Later, in a hospital bed getting tests for excessive smoke inhalation, Ginoza requests a Psycho-Pass reading from a passing nurse droid. Kougami’s passed out in the bed next to him. He’ll be dizzy and in pain for the next few days, and his wound will require him to stay off-field for at least a week. But he’ll be fine.
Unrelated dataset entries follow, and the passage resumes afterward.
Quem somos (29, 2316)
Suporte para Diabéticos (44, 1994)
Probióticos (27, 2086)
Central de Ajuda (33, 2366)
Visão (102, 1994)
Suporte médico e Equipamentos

As he somehow always is. 

It’s up slightly from the last time he checked, but not by a significant amount to warrant alarm. Back when he was still an Inspector, a stress-heavy mission would ratchet up his hue by a sickening fifteen points at a time. Now, try as he might, his reading stays stable. The irony isn’t lost on him. 
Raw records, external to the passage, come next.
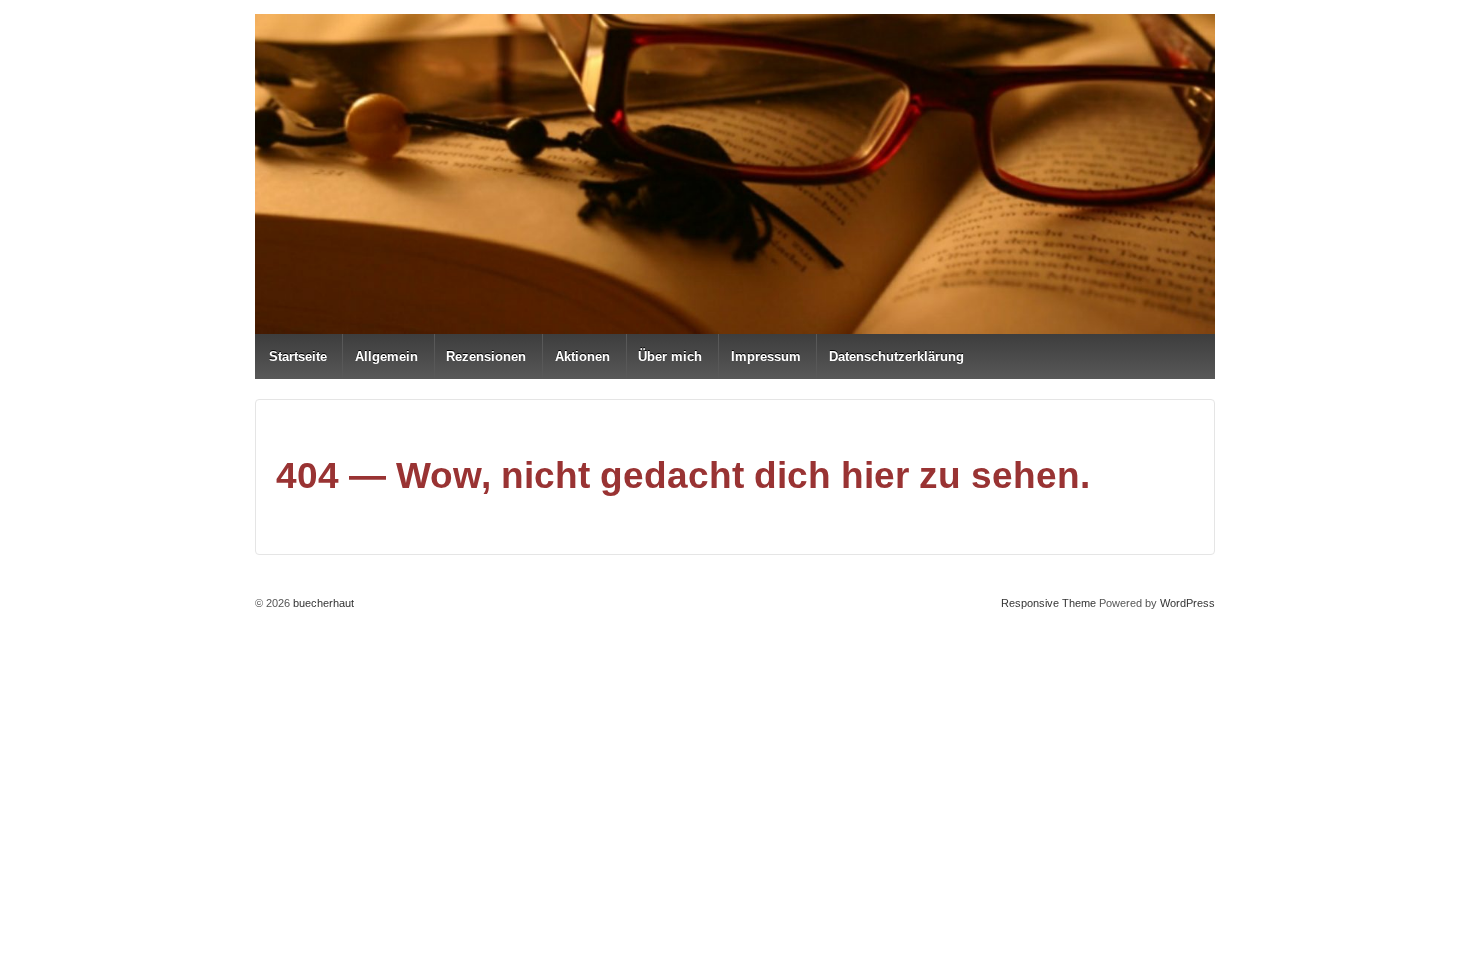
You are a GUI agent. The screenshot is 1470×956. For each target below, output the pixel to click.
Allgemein (386, 356)
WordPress (1187, 603)
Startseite (298, 356)
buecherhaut (322, 603)
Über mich (670, 356)
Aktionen (582, 356)
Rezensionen (486, 356)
The implication however, dances just out of his reach.

\--

“Hey,” Kougami says tiredly. 

Ginoza cracks an eye open. He’s alive, then. He shifts, stiffening when his entire body protests in pain. _Ah_ , he remembers with sudden clarity. _I was shot_. 

Kougami eyes are ringed dark, and his hair is mussed up. He looks like he hasn’t slept for days. “How’re you feeling?”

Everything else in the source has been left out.